[START]
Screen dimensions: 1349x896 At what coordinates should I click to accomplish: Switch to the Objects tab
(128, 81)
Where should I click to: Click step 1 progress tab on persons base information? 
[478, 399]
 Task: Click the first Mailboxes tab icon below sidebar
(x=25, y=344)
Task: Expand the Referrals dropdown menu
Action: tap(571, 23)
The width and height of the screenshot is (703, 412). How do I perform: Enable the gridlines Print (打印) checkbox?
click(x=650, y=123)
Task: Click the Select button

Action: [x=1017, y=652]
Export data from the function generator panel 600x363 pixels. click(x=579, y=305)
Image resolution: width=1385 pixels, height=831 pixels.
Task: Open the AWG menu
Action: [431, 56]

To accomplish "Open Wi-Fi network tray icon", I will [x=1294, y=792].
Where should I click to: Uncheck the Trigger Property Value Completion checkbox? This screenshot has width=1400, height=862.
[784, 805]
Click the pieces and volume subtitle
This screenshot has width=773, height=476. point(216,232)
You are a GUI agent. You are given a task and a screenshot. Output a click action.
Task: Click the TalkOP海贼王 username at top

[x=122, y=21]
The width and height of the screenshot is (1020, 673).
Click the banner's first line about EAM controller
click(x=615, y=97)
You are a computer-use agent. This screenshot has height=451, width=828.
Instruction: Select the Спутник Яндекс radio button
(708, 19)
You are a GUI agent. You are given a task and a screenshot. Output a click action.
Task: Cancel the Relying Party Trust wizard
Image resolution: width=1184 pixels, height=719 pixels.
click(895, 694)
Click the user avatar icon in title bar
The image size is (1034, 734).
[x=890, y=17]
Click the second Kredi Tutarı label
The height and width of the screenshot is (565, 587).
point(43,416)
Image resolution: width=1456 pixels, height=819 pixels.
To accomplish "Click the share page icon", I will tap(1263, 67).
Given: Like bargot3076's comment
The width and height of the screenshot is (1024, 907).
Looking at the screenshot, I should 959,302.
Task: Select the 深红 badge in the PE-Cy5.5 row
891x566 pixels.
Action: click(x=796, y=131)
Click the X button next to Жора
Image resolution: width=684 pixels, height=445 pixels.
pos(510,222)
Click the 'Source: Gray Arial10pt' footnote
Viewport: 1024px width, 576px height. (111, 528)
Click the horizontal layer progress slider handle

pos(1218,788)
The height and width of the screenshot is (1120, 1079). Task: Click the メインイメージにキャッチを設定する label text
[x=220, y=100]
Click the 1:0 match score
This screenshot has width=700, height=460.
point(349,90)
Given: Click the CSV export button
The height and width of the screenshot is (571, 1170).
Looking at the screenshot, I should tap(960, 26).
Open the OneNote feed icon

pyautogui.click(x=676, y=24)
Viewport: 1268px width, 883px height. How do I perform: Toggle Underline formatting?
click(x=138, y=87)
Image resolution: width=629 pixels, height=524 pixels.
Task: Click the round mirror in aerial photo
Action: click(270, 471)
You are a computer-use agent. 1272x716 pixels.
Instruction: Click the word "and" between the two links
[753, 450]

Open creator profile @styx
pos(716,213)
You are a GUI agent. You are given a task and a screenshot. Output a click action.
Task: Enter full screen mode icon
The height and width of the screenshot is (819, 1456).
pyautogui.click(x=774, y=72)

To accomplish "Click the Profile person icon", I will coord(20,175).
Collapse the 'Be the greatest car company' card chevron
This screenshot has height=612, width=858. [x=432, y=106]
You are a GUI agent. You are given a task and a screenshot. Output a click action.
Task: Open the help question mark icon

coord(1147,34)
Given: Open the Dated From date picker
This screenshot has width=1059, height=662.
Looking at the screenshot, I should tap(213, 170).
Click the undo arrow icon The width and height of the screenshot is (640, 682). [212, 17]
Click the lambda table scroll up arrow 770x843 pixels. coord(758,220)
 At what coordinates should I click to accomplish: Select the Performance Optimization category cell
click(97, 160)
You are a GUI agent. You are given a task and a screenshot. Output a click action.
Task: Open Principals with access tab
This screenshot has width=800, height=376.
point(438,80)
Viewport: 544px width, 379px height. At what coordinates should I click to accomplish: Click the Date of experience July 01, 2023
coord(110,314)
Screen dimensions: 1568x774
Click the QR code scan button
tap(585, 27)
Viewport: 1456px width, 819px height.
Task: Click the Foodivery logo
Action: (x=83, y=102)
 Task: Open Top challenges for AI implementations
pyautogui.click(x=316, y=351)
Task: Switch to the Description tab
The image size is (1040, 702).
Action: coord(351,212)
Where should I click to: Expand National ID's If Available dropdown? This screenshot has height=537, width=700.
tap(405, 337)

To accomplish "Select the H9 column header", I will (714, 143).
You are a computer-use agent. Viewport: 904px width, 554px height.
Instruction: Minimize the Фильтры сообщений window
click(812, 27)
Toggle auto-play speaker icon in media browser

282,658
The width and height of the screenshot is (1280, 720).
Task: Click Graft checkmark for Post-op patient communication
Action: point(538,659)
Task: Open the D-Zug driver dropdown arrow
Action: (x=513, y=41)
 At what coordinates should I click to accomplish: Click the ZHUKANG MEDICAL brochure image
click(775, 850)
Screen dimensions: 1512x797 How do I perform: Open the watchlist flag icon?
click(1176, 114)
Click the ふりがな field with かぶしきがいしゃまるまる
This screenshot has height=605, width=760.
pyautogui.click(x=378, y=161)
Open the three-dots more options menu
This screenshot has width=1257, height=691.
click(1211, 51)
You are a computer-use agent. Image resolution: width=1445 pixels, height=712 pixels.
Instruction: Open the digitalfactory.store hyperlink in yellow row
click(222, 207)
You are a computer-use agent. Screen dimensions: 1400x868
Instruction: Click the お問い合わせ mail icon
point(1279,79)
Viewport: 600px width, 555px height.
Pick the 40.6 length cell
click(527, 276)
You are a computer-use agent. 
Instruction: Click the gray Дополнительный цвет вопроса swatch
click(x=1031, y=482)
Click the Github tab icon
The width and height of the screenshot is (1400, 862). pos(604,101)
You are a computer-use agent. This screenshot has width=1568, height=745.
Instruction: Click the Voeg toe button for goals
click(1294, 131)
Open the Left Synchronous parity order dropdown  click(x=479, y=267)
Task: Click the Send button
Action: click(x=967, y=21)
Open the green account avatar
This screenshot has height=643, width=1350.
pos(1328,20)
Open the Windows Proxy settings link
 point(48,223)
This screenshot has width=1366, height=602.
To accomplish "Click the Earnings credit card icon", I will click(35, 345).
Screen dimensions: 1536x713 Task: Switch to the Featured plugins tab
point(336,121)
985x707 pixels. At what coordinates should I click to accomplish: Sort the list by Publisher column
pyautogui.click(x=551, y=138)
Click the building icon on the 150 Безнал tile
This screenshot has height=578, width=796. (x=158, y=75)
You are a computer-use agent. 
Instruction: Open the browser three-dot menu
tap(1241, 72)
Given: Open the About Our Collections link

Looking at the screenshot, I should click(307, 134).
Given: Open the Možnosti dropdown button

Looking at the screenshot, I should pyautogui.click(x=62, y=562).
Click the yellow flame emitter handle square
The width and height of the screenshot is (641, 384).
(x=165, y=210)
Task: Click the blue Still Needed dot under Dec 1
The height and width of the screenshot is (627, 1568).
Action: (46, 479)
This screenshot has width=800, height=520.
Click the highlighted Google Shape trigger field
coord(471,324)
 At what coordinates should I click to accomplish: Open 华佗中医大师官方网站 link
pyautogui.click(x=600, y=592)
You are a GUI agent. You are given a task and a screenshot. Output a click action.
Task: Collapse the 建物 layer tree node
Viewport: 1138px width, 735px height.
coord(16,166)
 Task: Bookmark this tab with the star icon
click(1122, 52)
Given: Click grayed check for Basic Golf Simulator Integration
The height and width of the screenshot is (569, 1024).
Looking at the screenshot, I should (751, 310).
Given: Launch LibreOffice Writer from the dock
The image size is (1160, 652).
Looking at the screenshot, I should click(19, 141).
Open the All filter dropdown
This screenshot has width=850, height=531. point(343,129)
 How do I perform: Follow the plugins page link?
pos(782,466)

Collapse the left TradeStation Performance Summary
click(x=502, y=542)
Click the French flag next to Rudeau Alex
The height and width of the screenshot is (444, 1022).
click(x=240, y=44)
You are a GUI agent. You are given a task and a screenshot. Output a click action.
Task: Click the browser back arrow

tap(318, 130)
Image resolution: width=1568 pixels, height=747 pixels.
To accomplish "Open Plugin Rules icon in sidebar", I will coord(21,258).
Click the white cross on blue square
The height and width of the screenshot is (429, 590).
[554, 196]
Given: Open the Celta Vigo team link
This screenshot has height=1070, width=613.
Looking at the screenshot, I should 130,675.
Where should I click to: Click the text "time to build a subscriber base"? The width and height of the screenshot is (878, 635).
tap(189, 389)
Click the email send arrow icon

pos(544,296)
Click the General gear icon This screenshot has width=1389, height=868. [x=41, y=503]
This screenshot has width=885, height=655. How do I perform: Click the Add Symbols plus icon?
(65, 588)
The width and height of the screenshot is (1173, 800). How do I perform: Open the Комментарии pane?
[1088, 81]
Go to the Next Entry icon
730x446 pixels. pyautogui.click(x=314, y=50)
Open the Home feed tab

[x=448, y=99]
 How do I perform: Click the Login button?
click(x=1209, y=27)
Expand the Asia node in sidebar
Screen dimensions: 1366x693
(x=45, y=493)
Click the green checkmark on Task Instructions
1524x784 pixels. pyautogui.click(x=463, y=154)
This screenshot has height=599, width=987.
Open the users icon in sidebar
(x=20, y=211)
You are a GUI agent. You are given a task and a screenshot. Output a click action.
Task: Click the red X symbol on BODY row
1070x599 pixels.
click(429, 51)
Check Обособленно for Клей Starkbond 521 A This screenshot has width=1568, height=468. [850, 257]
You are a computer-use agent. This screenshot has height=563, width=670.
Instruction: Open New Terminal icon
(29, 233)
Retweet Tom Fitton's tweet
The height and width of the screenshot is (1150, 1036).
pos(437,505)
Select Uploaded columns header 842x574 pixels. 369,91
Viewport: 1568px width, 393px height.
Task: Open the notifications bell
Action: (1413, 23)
[END]
Please repeat the lines from the one containing "Check Обособленно for" through the end of the lines, swapping "Retweet" for "Repost" and leaving everything else unchanged.

Check Обособленно for Клей Starkbond 521 A This screenshot has width=1568, height=468. [850, 257]
You are a computer-use agent. This screenshot has height=563, width=670.
Instruction: Open New Terminal icon
(29, 233)
Repost Tom Fitton's tweet
The height and width of the screenshot is (1150, 1036).
pos(437,505)
Select Uploaded columns header 842x574 pixels. 369,91
Viewport: 1568px width, 393px height.
Task: Open the notifications bell
Action: (1413, 23)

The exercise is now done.